[start]
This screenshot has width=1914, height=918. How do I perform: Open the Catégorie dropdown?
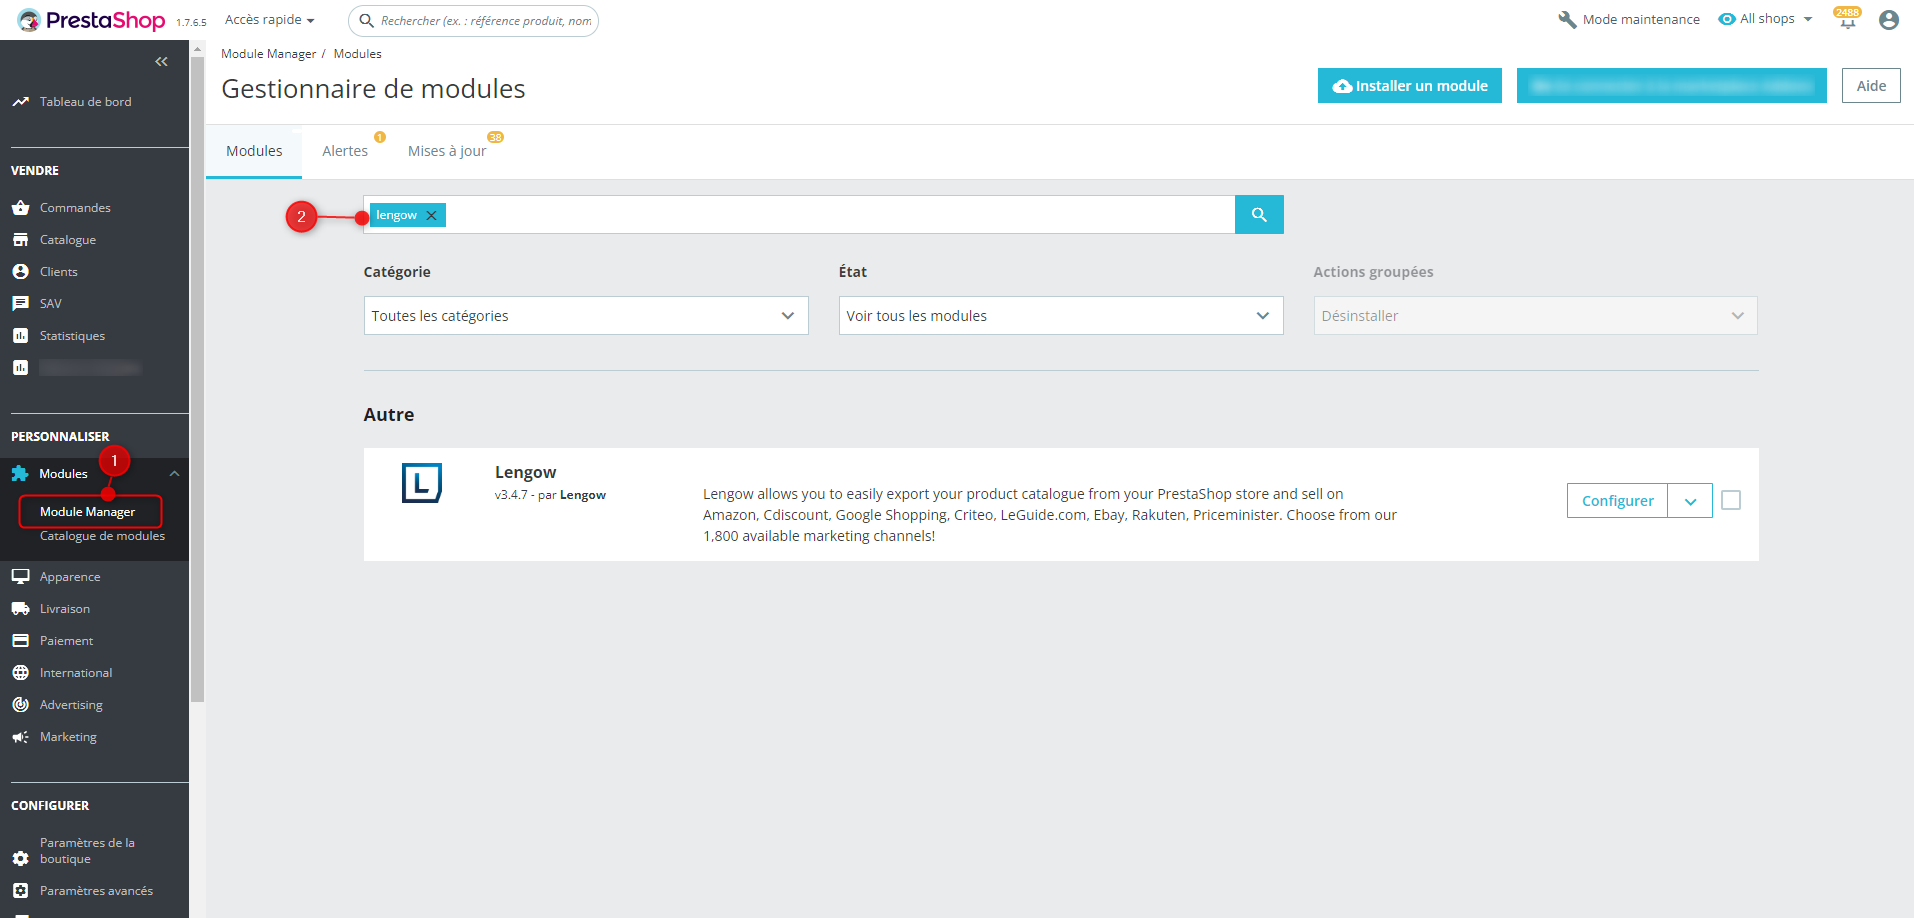585,316
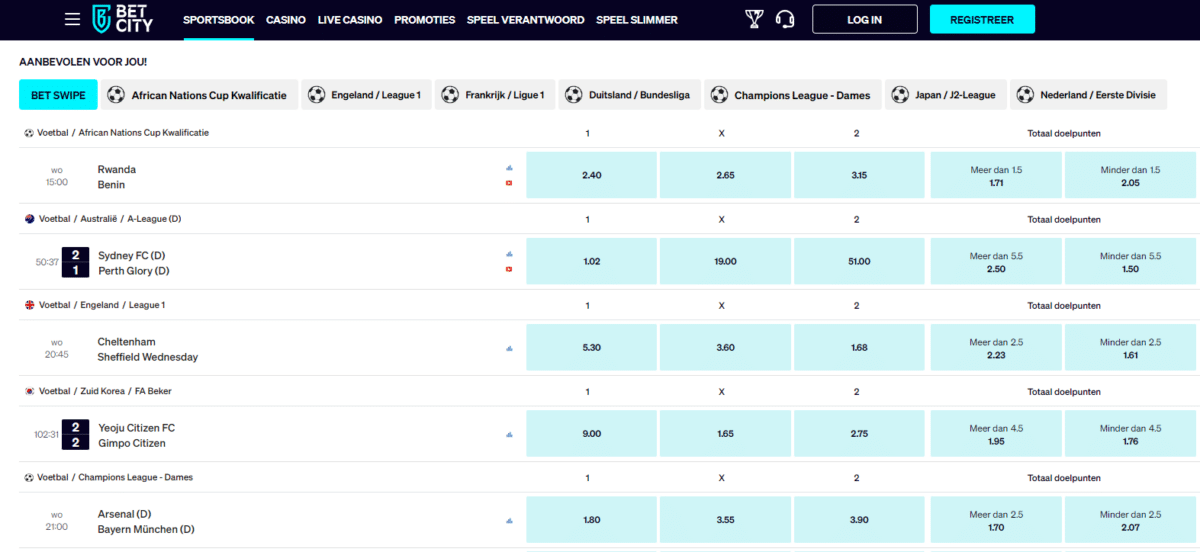Open statistics icon for Cheltenham match

[509, 348]
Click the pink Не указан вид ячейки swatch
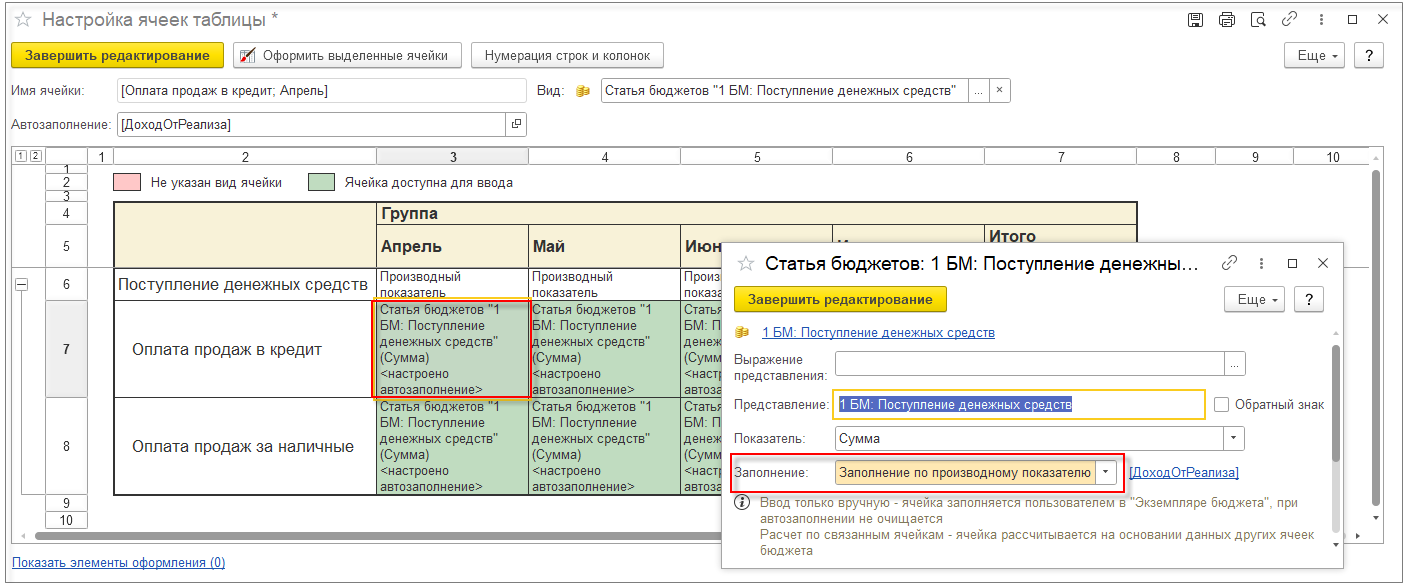1403x583 pixels. coord(126,182)
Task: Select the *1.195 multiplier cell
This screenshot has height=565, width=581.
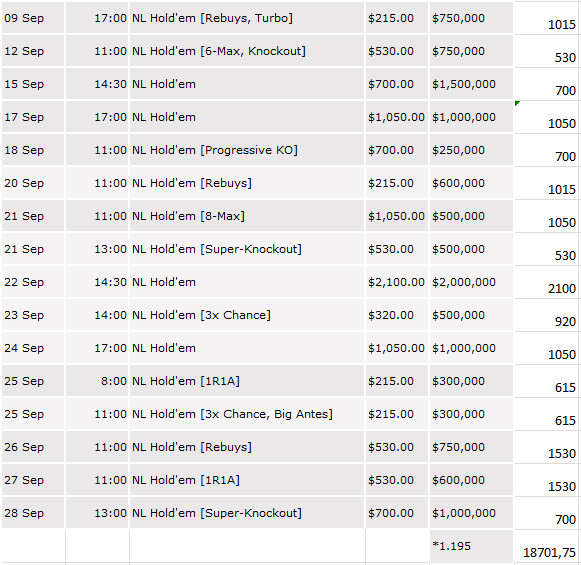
[end]
## What the task asks
Swap "screenshot" for "capture" throughout the records and reproduce them otherwise unchanged, omitting the pictures.

## Full response
This capture has width=1914, height=918. How do I perform: Open the Catégorie dropdown?
585,316
Open statistics icon for Cheltenham match

[509, 348]
Click the pink Не указан вид ячейки swatch
1403x583 pixels. coord(126,182)
Task: Select the *1.195 multiplier cell
This capture has height=565, width=581.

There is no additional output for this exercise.